Energy-guzzling aluminium is the main exception.
The Howard government has lined itself up with the United States by deciding not to ratify the Kyoto protocol, which would require Australia to cut emissions to eight percent above 1990 levels by 2010.
But one of Labor's first policies announced in the campaign for the federal election was ratification of the United Nations-led 1997 Kyoto Protocol, which would require developed countries to reduce their greenhouse gas emissions.
"We're disappointed about that and also disappointed that there was no recognition (by Labor) that there was some concern about the international competitiveness of trade exposed industries like aluminium," David Coutts, executive director of the Australian Aluminium Council, told Reuters yesterday.
"We have written to Kim Beazley expressing our concerns."
EXPANSION SAID THREATENED
The government commodities analysis unit the Australian Bureau of Agricultural and Resource Economics (ABARE) recently projected that adoption of the Kyoto Protocol would by 2010 cut Australian production of aluminium by 20 percent, alumina by around 14 percent, bauxite by around 12 percent, coal by around two percent and iron and steel by almost five percent.
Bauxite is the mineral mined to make intermediate product alumina, which is further refined into aluminium. Coal and iron ore are major Australian exports, worth A$12.5 billion and A$5 billion a year respectively.
A report under preparation showed Australian gas emissions would be around 20 percent above 1990 levels by 2010, even after offsets such as emissions trading and carbon sinks, Coutts said.
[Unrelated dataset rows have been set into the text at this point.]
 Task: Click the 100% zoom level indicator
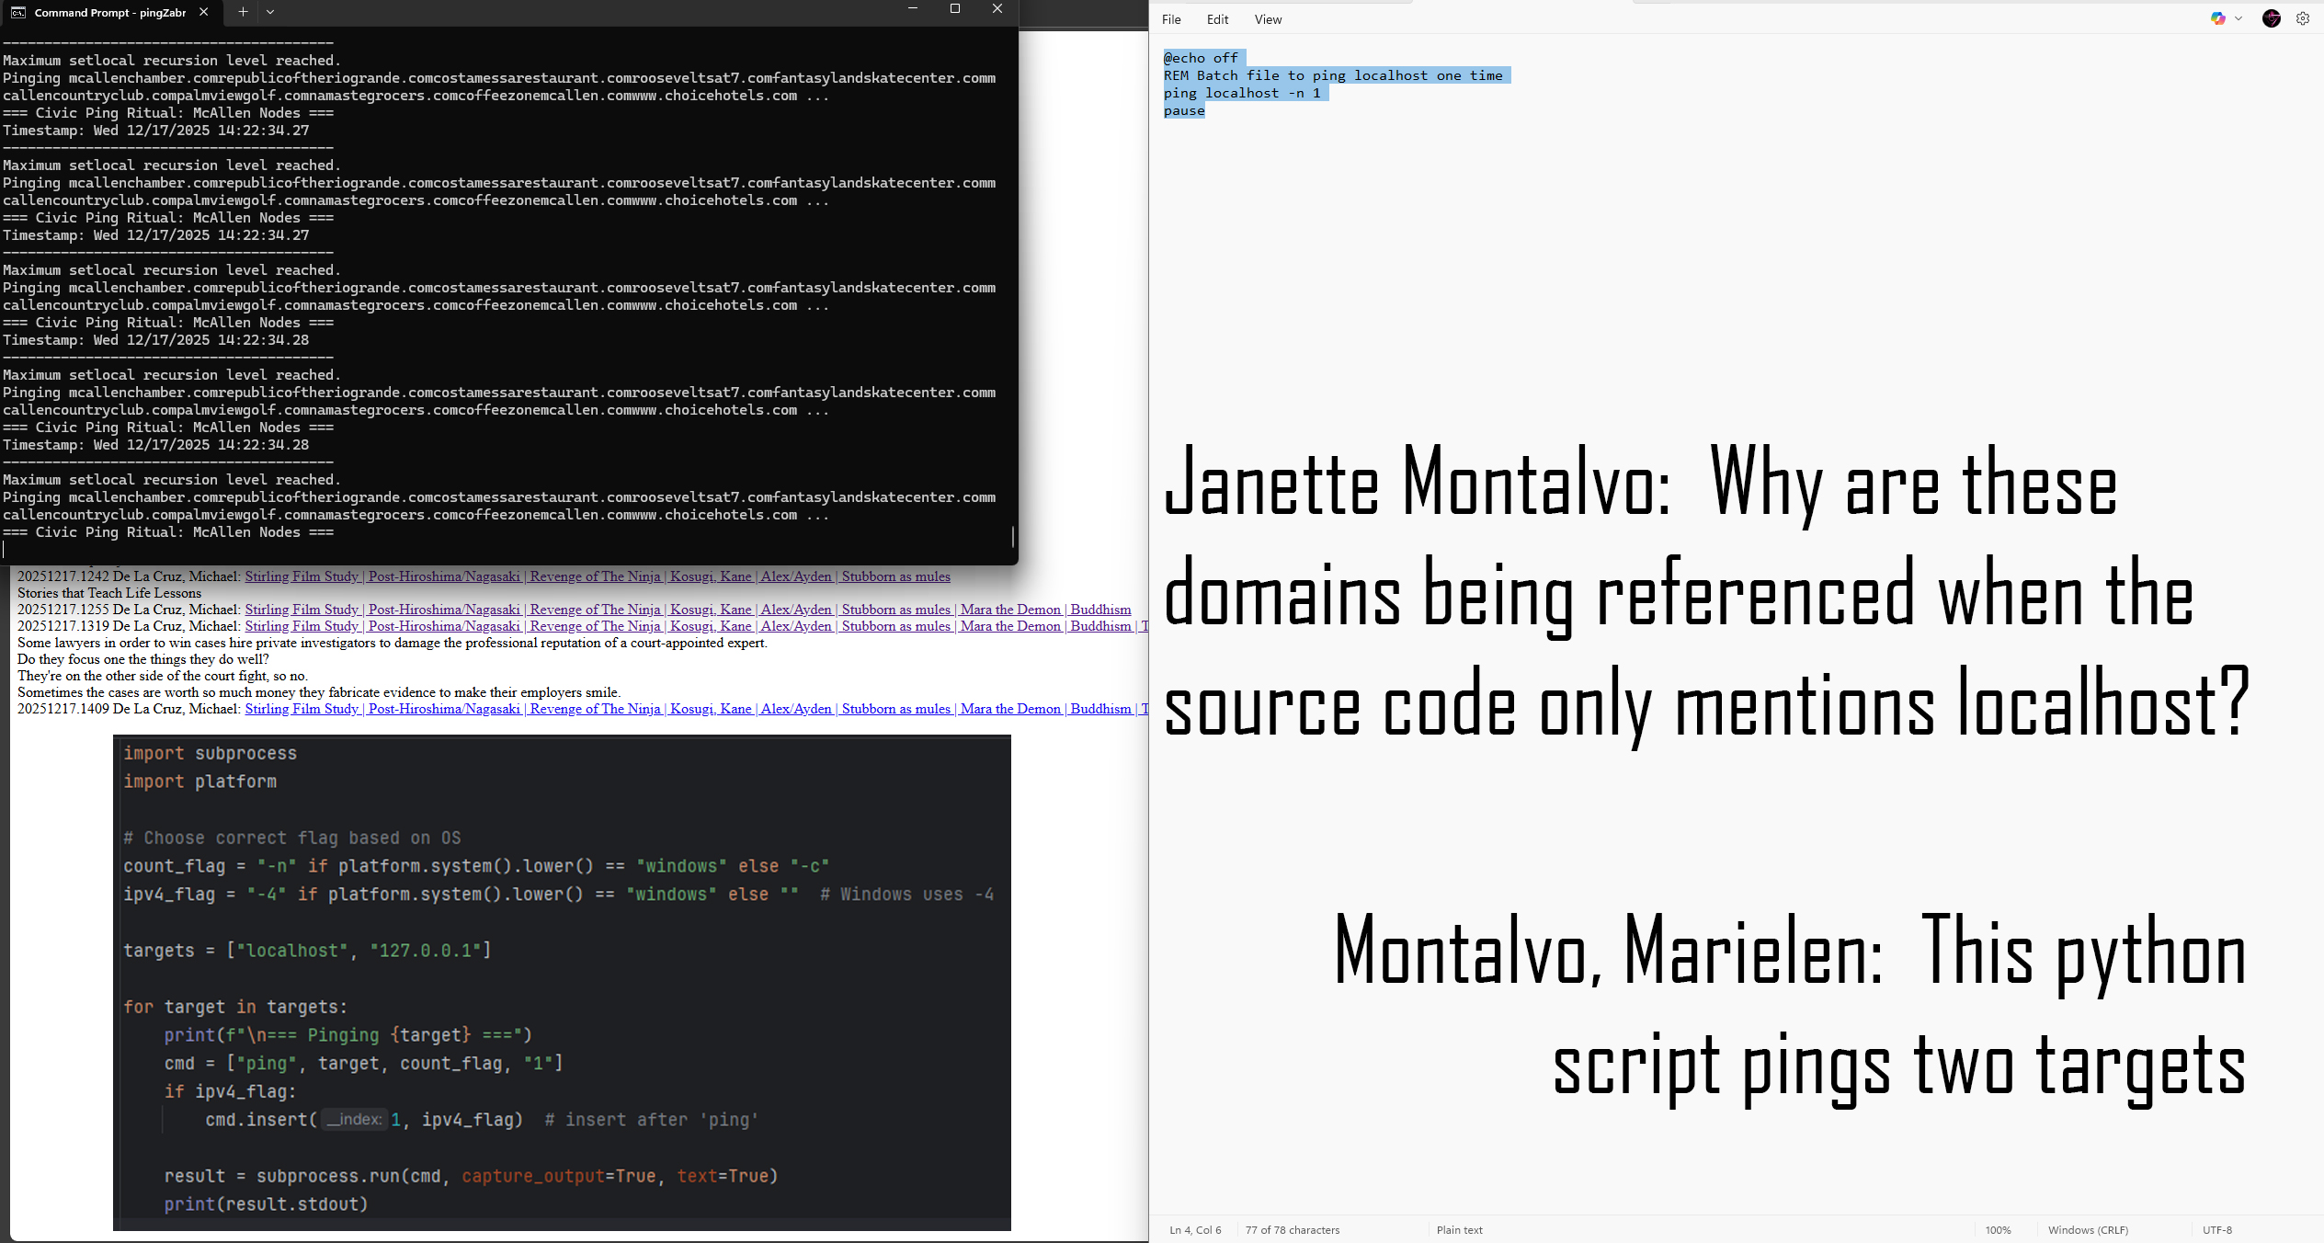point(1998,1230)
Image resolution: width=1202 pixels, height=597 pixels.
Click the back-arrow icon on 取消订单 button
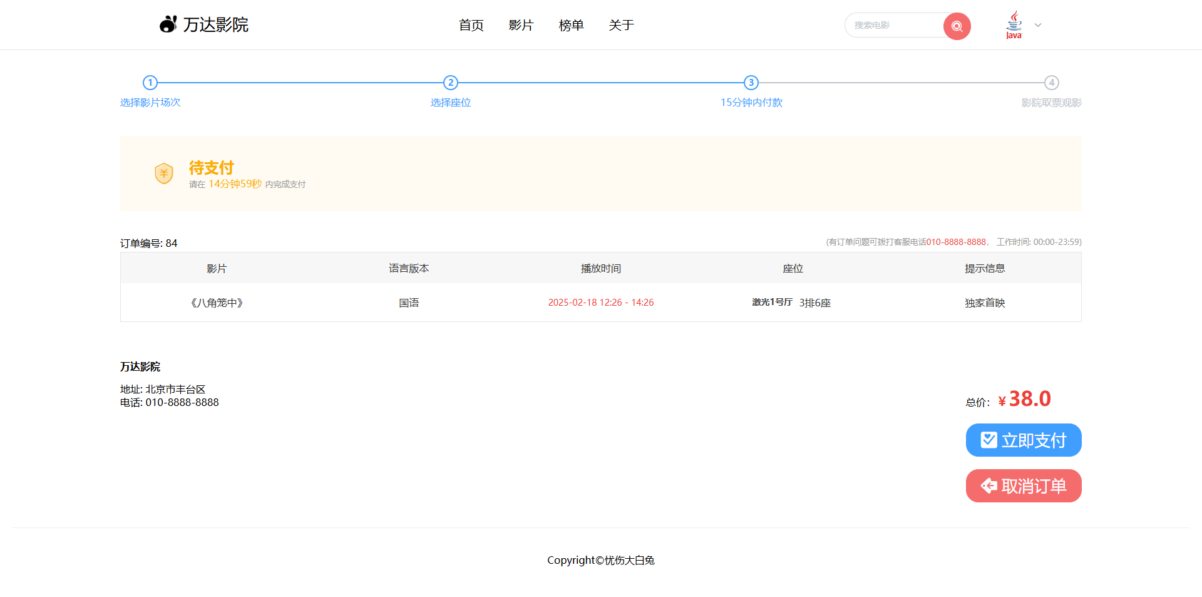pos(988,485)
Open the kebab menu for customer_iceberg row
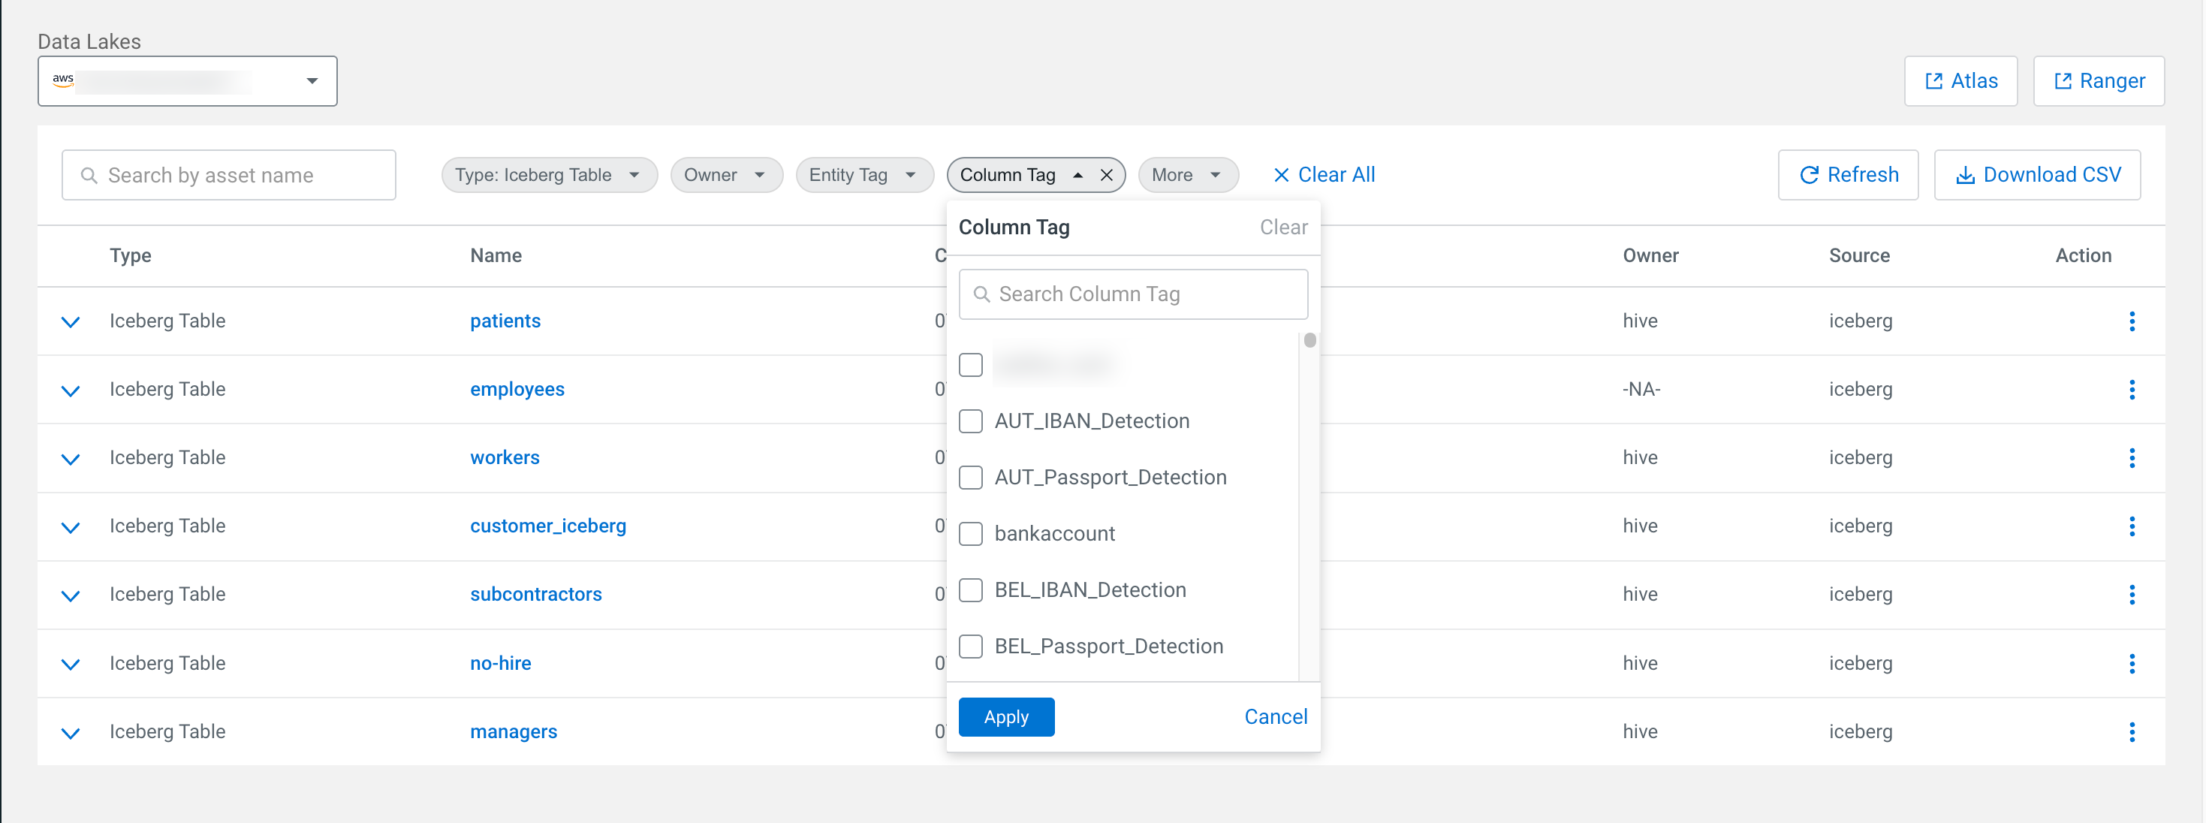The height and width of the screenshot is (823, 2206). coord(2131,527)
"If the right policy settings are in place there is very big potential for major expansion (aluminium) in Australia, like 35 percent and even more over the next 10 years," Coutts said. "Obviously that won't happen (with) the wrong policy settings."
Denis Porter, a mining industry consultant and former executive director of the New South Wales Minerals Council, which mainly represents the coal industry, expressed similar misgivings over Labor's policy on the Kyoto Protocol.
"It has major implications for energy pricing and so on," Porter said, pointing out that Australian production of aluminium and coal were related to electricity costs in different ways.
But the jury is still out in Australia's A$30 billion a year farm export sector, with its key swinging votes, on whether policy differences might affect output and exports.
The Liberal/National coalition government and the Labor opposition have both promised to retain a rebate for on-road fuel taxes for farmers for a year after June 30 next. The rebate, introduced last year, provides a major boost for farm exports.
After a series of major concessions to the rural electorate by the Howard government over the past 18 months, farmers are waiting to see if Beazley's policies will also push the bush.
Australia's top farm lobby the National Farmers Federation said it was waiting for the full list of policies from both sides. Both major parties were committed to trade, it said.
Biggest farm body, the New South Wales Farmers Association, said it was too early to assess comparative rural policies.
AWB Ltd, which operates a controversial monopoly on Australian wheat exports, said there were no differences between the two parties to affect the company or its export system.